L'homme, tout en muscles, n'est pas du genre à se laisser aller à la mélancolie. Au contraire. «Veux, veux pas, nous, les Québécois, on est une société de chialeux. On chialait dans notre bonheur, et on le savait même pas. J'avais au-dessus de 13 semaines de vacances par année, j'avais le salaire d'un professionnel, énumère-t-il. Des bons jobs, au Québec, y en a de moins en moins. Il y avait sept raffineries à Montréal-Est. Il en reste une, mais pour combien de temps?»

La fin d'un monde

À 52 ans, Marie-Claude Dufort s'apprête à prendre sa retraite, après trois décennies passées chez Shell. Comme elle, son conjoint, Gilles, retraité depuis cinq ans, a travaillé toute sa vie à la raffinerie. «On a toujours bien travaillé, et malgré le fait qu'on s'est aussi pognés avec Shell, on a toujours bien vécu», dit Gilles, qui est aussi un ancien président du syndicat. «Mais il n'y en aura plus des comme ça», lâche Marie-Claude.

Entrée chez Shell comme commis de bureau, Marie-Claude Dufort est rapidement devenue la première femme opératrice à la raffinerie.

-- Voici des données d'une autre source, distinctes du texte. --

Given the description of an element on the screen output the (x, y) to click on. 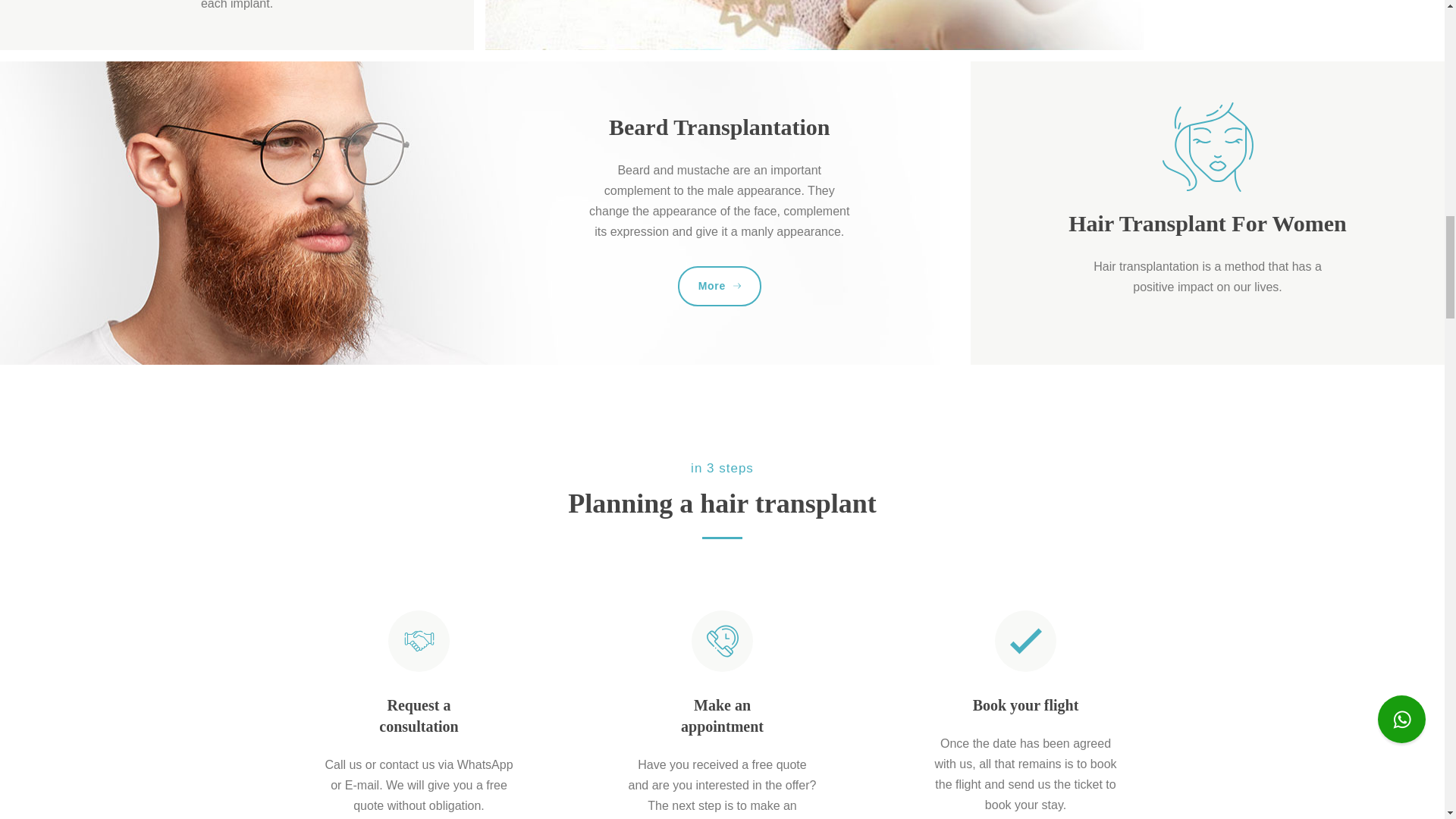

Être pionnière dans le monde du brut n'a pas été de tout repos. «C'était pas facile, mais j'ai toffé», dit-elle, vêtue, quand nous la rencontrons, de sa blouse de travail bleu Shell, les yeux maquillés eux aussi de bleu. En plus des voyages, Marie-Claude veut consacrer sa retraite au bénévolat à Montréal-Est, où le couple réside. «Je veux remettre aux gens ce que j'ai eu. J'ai été gâtée.»

Retrousser ses manches

Peu d'anciens employés de Shell sont restés sur le carreau lors de la fermeture de la raffinerie. Plus de 70 d'entre eux ont pris leur retraite. Ils ne seront pas plus de 30 au terminal d'importation. La majeure partie des employés a pu retrouver une place sur un autre site de Shell, dans l'ouest ou au Quatar, ou chez des anciens concurrents -notamment Suncor, la dernière raffinerie de Montréal. Mais 37 anciens employés n'ont pas retrouvé d'emploi.

À 35 ans, Hugo D'Andrade a quant à lui opté pour une franche reconversion. Il quitte sans amertume le monde de la pétrochimie. «Moi, je vois ça comme une belle occasion. J'étais plus ou moins heureux chez Shell, même si on pouvait changer beaucoup, explique-t-il. Je ne voulais pas rembarquer sur le marché du travail: à un certain point, tu veux faire quelque chose qui te ressemble. Je me suis dit «on ne va pas s'apitoyer sur notre sort, on va retrousser nos manches».»

Le jeune homme a décidé d'écouter sa fibre entrepreneuriale. Étudiant en maîtrise aux HEC, il veut se consacrer à l'immobilier. Il tourne sans regret la page Shell, même s'il croit que la fermeture de la raffinerie annonce la fin d'un important chapitre de l'histoire du Québec. «C'est ça qui fait mal, de voir la qualité des emplois qui se perdent au Québec», croit-il.